While I don't enjoy the fact that this introduces a ton of maintenance issues on systemd-less systems that would like to continue supporting GNOME, I do think leveraging systemd to elegantly revive the session save/restore functionality bodes a lot of optimism for the set of features that will follow.
I'm at least thankful that this maintainer/contributor dedicated about half of their announcement on how systemd-less systems could alleviate this issue.
Well this is bound to be controversial, to say the least. GNOME and systemd are two pieces of software that attract very polarized opinions.
I'm interested to see how this evolves. The planned session restore feature sounds nice. With the Wayland changes coming too, GNOME 50 should be a big deal, one way or another.
Ubuntu + Snap + GNOME + Wayland + Systemd
Holy moly, there is a lot of stuff for haters to talk about. Each of these parts are very polarizing on its own, but combined, phew.
You forgot rust 🦀
There are only 2 types of people. Who hate systemd and those who don't know what systemd is. \s
I think for those people it boils down to systemd being an init system that does more than an init system maybe should. Combine that with it being more complicated to work with and with Redhat not really being that open to feedback.
It is another word for patriarchy, right?
Maybe it's not so great how monolithic systemd is, but it has brought a lot of great functionality to the Linux world.
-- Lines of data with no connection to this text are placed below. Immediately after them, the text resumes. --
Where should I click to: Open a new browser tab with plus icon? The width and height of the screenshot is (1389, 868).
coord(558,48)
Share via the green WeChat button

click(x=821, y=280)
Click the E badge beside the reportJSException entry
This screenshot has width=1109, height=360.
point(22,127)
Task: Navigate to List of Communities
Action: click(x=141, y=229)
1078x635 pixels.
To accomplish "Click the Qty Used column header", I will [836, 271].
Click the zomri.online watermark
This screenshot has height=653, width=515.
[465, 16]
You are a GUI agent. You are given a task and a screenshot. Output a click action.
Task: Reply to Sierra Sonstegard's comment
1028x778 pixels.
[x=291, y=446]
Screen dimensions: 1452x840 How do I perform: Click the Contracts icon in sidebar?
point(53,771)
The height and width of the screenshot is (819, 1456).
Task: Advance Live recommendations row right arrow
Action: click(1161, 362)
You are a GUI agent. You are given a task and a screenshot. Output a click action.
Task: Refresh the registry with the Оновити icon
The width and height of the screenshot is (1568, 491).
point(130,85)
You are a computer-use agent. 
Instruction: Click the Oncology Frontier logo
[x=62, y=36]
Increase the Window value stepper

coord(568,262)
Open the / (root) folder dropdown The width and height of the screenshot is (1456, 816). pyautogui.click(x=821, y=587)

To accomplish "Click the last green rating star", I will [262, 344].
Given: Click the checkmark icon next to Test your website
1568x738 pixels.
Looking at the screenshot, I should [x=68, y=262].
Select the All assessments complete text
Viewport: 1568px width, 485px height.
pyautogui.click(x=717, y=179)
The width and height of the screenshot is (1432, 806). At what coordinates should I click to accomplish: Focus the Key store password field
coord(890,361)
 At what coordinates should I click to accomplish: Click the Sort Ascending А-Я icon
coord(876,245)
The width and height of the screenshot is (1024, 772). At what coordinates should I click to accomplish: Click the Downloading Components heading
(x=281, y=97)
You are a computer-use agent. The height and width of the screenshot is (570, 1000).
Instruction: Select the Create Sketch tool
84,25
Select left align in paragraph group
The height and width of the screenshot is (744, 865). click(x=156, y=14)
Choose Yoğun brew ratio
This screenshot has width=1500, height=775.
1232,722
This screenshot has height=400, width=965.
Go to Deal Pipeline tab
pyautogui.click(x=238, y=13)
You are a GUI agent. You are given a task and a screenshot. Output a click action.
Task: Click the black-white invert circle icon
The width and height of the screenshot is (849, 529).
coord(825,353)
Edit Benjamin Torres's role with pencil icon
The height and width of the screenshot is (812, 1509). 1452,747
Not as if Linux has ever been married to the Unix philosophy anyways.
While I don't enjoy the fact that this introduces a ton of maintenance issues on systemd-less systems that would like to continue supporting GNOME, I do think leveraging systemd to elegantly revive the session save/restore functionality bodes a lot of optimism for the set of features that will follow.
I'm at least thankful that this maintainer/contributor dedicated about half of their announcement on how systemd-less systems could alleviate this issue.